La Ville peut l’exiger lorsqu’elle considère un animal comme étant potentiellement dangereux, maintient le tribunal

Même si un propriétaire fait tout pour garder son chien, la Ville peut euthanasier ce dernier si elle le juge dangereux, sans devoir fournir une analyse du comportement de l’animal. C’est ce qu’a maintenu un récent jugement de la Cour supérieure, qui a ordonné l’euthanasie d’un pitbull, non sans rappeler les nombreux débats ayant eu cours dans la métropole sur le sujet.

« Un chien peut être déclaré potentiellement dangereux dès lors qu’il y a morsure avec blessure sur une personne ou un animal sans qu’il soit nécessaire de faire une expertise comportementale », a statué le juge Pierre Nollet, en ordonnant l’euthanasie du pitbull il y a quelques semaines. La loi prévoit qu’une Ville « doit ordonner » l’euthanasie en cas de mort ou de blessure grave.

*Informations affichées*
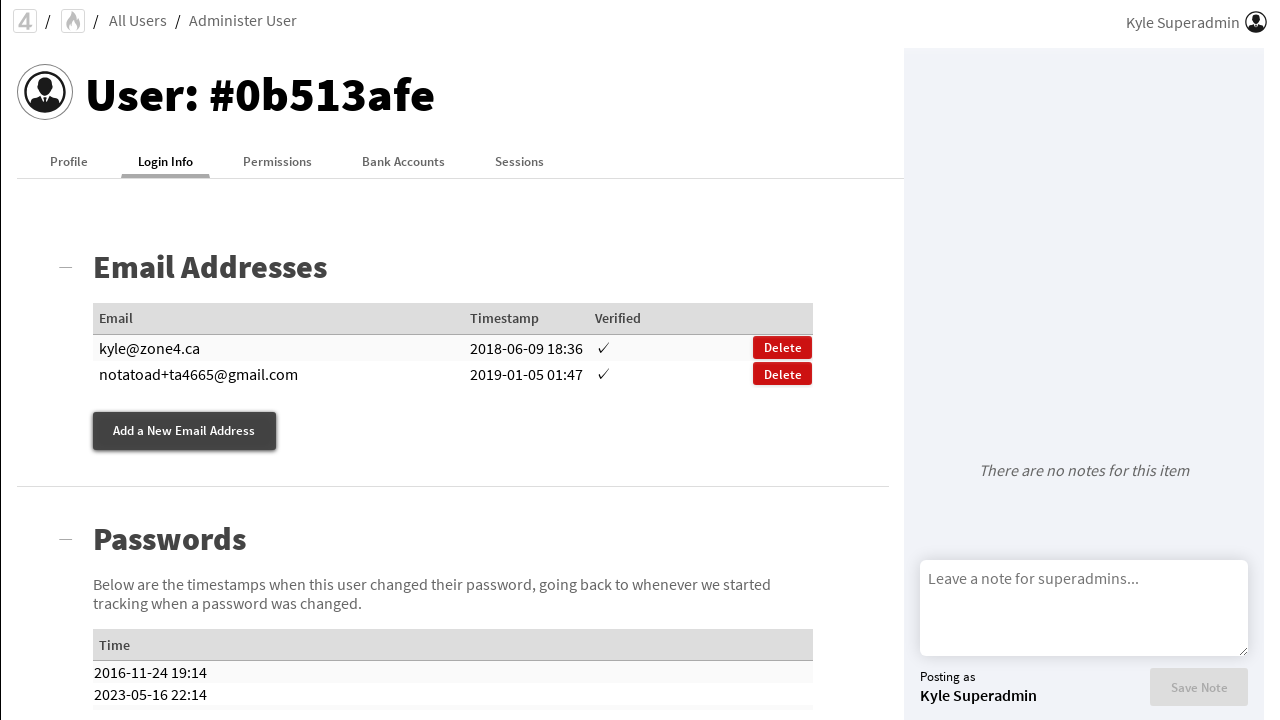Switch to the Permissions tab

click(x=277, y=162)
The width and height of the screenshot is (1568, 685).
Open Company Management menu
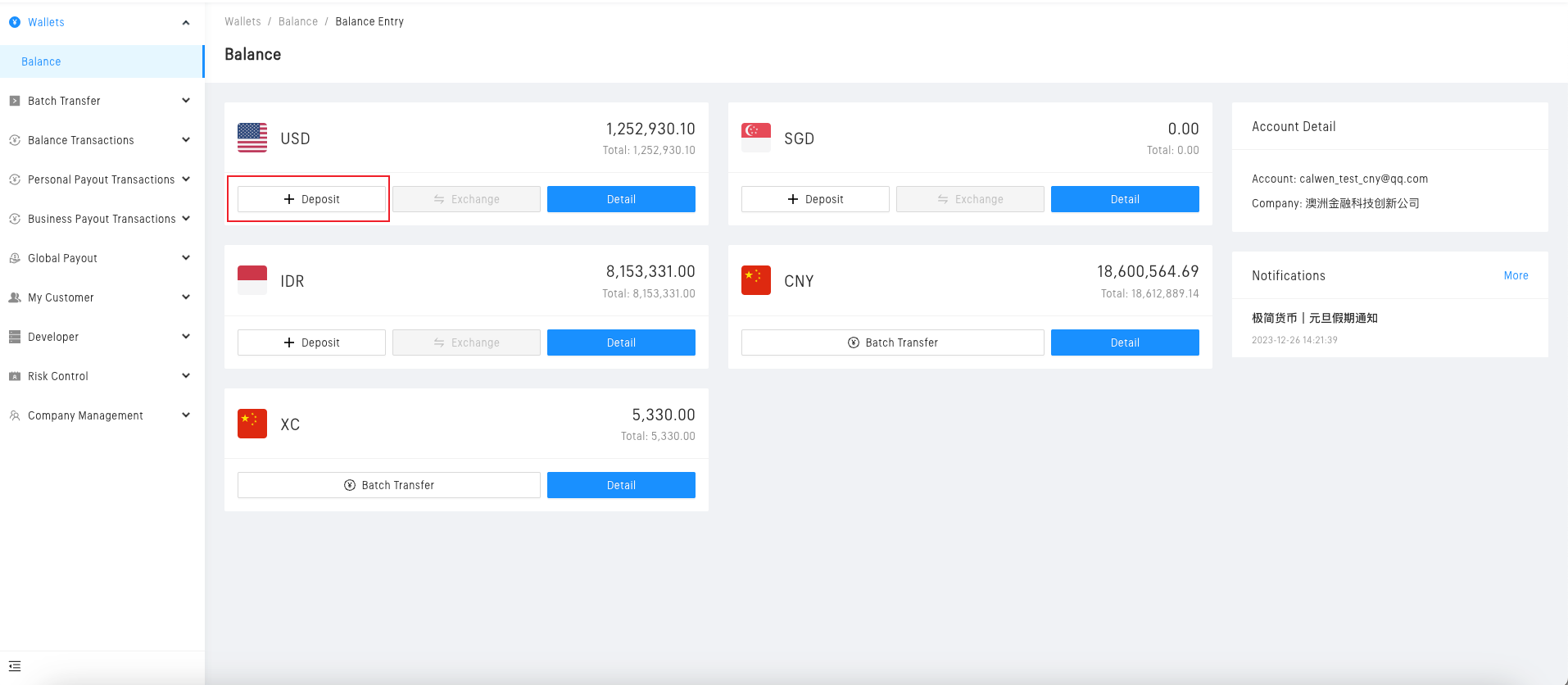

*Consignes des tâches*
• 1. Recopiez le passage de l'article sur l'euthanasie du pitbull qui commence par « La Ville peut l’exiger » et se poursuit jusqu'à « de blessure grave. ».
• 2. Selon l'article sur l'euthanasie du pitbull, quel juge a ordonné l'euthanasie de l'animal ?
• 3. Reprenez la rédaction de l'article sur l'euthanasie du pitbull à la suite de sa dernière phrase.
Le matériel présenté n'est pas requis.

*Résultats par tâche*
• 1.
La Ville peut l’exiger lorsqu’elle considère un animal comme étant potentiellement dangereux, maintient le tribunal

Même si un propriétaire fait tout pour garder son chien, la Ville peut euthanasier ce dernier si elle le juge dangereux, sans devoir fournir une analyse du comportement de l’animal. C’est ce qu’a maintenu un récent jugement de la Cour supérieure, qui a ordonné l’euthanasie d’un pitbull, non sans rappeler les nombreux débats ayant eu cours dans la métropole sur le sujet.

« Un chien peut être déclaré potentiellement dangereux dès lors qu’il y a morsure avec blessure sur une personne ou un animal sans qu’il soit nécessaire de faire une expertise comportementale », a statué le juge Pierre Nollet, en ordonnant l’euthanasie du pitbull il y a quelques semaines. La loi prévoit qu’une Ville « doit ordonner » l’euthanasie en cas de mort ou de blessure grave.

• 2. Le juge Pierre Nollet, de la Cour supérieure.

• 3.
Il faut remonter au mois d’octobre 2020 pour bien comprendre cette histoire. À l’époque, la Montréalaise Danielle Bastien promenait ses deux chiens : Mira, une chienne de type pitbull, et Rover, un dingo américain. À un moment, les deux ont soudainement et « sans raison apparente » attaqué Watson, un plus petit chien qui était aussi en promenade avec son maître.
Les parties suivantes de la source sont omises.